No damage was caused to the seeds and they remain safe inside the vault at the required storage temperature of -18 degrees Celsius.
But the vault’s managers are now constructing a waterproof wall inside for additional protection, a Norwegian government spokeswoman told AFP, adding all heat sources would also be removed from inside the vault.
“It’s not good to have unnecessary heat inside” if water is coming in and permafrost is melting, Hege Njaa Aschim said.
“We have to listen to climate experts (and) we are prepared to do anything to protect the seed vault,” she added.
The vault currently stores more than 880,000 seed samples from nearly every country in the world, including food staples such as maize, rice, wheat, cowpea and sorghum from Africa and Asia.
It also protects European and South American varieties of aubergine, lettuce, barley and potatoes.
“The water that leaked in had turned into ice … we had it removed,” Aschim said.
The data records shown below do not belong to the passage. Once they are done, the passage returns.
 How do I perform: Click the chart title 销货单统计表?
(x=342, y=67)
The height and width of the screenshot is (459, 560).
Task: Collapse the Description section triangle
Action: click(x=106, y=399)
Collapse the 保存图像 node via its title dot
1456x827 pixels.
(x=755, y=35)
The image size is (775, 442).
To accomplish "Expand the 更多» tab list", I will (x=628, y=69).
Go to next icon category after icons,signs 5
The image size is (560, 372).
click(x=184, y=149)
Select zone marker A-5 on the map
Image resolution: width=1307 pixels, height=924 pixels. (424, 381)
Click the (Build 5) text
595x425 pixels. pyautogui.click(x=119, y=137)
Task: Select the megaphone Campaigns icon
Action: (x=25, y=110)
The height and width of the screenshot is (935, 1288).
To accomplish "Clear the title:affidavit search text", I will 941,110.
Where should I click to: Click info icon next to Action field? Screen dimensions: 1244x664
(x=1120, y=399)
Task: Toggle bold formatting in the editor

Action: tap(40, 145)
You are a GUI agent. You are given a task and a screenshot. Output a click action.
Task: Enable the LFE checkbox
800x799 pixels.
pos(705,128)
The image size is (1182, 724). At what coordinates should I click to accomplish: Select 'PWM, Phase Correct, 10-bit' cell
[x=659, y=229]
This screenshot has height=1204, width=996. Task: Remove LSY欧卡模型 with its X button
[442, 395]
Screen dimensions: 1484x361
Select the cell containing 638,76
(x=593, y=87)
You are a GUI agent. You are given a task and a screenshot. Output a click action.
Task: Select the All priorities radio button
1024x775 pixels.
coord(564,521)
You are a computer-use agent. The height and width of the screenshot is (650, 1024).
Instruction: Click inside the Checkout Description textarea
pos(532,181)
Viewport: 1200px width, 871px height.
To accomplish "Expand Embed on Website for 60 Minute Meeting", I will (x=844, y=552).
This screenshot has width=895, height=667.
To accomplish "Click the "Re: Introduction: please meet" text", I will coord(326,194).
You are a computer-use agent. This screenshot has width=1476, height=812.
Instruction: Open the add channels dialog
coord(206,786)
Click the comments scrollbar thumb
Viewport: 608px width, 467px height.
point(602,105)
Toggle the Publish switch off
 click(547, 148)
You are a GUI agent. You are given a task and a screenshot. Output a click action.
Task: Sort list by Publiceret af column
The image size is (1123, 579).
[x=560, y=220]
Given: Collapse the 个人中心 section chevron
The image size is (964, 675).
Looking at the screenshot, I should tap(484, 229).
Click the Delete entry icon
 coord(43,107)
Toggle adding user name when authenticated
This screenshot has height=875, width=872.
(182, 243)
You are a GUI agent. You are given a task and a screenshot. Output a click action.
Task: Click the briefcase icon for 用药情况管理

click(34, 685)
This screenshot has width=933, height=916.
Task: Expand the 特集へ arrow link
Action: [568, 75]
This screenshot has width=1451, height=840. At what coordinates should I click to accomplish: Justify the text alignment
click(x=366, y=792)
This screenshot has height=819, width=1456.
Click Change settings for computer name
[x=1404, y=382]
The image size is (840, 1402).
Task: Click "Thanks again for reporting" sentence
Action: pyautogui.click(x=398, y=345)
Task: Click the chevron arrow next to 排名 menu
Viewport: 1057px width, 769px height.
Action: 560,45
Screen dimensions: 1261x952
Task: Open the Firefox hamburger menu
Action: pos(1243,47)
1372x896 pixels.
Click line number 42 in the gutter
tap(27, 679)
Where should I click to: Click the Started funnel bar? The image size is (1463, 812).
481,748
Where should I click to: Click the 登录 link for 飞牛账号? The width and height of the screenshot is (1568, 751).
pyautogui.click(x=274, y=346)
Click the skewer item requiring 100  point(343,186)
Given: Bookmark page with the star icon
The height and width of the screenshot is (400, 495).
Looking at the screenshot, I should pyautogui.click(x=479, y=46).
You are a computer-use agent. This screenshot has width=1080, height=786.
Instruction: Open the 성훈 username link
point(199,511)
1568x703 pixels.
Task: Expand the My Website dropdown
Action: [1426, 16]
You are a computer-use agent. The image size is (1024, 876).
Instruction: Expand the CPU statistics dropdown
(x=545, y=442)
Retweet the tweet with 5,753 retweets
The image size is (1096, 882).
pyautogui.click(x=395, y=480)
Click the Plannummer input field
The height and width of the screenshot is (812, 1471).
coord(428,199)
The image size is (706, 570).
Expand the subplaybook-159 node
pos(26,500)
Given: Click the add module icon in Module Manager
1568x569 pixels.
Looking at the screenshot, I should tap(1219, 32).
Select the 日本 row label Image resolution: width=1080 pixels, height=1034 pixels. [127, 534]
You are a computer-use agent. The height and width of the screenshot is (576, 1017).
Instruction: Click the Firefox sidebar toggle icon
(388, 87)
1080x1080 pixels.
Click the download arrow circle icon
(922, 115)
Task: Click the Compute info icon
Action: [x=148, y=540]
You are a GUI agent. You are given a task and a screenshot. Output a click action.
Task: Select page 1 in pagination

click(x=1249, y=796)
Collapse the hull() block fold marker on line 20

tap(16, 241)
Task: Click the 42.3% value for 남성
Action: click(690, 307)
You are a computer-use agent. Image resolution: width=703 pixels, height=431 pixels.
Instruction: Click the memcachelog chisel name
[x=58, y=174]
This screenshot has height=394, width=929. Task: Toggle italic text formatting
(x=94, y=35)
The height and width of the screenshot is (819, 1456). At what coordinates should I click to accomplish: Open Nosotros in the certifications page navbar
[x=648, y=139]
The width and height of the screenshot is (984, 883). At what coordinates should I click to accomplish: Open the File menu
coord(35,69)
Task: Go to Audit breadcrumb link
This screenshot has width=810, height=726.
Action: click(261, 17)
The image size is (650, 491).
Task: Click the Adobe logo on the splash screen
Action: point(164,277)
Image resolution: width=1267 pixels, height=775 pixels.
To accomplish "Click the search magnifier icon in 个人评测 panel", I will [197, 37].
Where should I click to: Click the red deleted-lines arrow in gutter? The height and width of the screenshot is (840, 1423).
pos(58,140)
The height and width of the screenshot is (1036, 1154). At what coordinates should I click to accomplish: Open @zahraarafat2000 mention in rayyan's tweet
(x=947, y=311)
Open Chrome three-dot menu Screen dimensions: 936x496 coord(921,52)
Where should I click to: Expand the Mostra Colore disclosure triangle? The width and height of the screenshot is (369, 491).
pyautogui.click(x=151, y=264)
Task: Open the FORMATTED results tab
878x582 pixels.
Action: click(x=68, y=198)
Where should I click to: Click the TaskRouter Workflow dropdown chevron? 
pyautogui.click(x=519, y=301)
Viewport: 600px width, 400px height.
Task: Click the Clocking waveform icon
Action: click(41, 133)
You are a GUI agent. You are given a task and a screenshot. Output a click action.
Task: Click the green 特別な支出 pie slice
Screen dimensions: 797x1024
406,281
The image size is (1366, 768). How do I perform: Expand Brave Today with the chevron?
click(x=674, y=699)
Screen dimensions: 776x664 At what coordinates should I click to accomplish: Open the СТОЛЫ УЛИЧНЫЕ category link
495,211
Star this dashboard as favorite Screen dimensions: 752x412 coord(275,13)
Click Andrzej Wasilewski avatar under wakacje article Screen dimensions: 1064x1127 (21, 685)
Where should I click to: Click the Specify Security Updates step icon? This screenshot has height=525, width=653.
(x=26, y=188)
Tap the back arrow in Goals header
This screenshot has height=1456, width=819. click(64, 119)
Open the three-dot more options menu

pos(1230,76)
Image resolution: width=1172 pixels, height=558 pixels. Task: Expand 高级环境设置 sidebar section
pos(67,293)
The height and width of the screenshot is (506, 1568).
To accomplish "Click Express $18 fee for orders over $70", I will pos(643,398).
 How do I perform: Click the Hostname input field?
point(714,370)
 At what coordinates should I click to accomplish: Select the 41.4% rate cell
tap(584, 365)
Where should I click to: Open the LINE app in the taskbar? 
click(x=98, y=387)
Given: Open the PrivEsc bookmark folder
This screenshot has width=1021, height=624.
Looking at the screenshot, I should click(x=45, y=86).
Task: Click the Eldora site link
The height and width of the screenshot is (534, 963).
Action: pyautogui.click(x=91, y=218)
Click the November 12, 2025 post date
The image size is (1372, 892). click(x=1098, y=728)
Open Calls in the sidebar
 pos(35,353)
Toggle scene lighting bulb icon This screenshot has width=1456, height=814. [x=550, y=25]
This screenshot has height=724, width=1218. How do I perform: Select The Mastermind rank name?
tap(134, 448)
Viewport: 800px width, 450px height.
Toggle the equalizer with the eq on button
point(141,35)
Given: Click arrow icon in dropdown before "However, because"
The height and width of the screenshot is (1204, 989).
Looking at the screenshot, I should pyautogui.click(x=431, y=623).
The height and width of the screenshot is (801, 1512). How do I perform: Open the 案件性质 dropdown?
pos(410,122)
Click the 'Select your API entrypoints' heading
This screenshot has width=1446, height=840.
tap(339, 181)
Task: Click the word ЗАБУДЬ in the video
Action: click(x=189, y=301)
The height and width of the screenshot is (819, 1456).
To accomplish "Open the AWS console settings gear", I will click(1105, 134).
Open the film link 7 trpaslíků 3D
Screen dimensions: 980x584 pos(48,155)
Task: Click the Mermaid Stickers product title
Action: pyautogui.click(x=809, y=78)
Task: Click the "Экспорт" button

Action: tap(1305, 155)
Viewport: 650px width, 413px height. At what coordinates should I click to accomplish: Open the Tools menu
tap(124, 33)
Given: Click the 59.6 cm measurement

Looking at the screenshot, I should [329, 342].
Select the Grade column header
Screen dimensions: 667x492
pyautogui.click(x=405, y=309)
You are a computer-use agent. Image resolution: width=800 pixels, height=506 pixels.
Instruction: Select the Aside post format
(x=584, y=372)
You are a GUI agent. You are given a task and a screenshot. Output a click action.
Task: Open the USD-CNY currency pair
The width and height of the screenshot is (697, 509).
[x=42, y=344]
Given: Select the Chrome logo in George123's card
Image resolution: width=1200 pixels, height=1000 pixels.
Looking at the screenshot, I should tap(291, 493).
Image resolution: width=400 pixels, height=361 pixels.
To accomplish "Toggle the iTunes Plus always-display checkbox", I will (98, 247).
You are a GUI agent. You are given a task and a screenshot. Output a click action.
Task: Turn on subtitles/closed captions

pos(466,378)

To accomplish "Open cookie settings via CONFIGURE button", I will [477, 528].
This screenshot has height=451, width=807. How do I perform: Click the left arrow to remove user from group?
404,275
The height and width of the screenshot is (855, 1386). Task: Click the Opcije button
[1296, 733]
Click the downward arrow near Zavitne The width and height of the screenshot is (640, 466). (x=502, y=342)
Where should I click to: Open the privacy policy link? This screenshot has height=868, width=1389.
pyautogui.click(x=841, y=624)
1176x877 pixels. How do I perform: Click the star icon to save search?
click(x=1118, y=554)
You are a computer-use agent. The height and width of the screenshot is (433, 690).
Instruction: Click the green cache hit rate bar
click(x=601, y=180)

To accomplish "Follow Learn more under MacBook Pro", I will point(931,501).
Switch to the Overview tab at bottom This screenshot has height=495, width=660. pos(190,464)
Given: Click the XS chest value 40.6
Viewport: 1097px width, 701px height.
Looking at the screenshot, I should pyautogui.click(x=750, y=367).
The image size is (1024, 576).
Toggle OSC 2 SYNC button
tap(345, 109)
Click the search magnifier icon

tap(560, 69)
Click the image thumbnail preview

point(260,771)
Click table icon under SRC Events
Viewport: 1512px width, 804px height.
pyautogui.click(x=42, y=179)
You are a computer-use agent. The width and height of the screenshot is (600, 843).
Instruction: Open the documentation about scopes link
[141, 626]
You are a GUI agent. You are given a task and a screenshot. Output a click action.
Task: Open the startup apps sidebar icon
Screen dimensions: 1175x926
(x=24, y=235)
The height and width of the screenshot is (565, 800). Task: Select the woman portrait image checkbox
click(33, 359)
Norwegian authorities are “taking this very seriously” and “following it continuously,” she added.
There are 1,700 gene banks around the world that safeguard collections of food crops and many of these are exposed to natural disasters and wars, according to the independent Global Crop Diversity Trust.
The Svalbard vault was opened in 2008 with the aim to provide a “fail-safe seed storage facility, built to stand the test of time and the challenge of natural or man-made disasters,” the organisation says on its website.
“It is the final back up,” it adds.
Each country that deposits the seeds into the vault have control and access to their own material.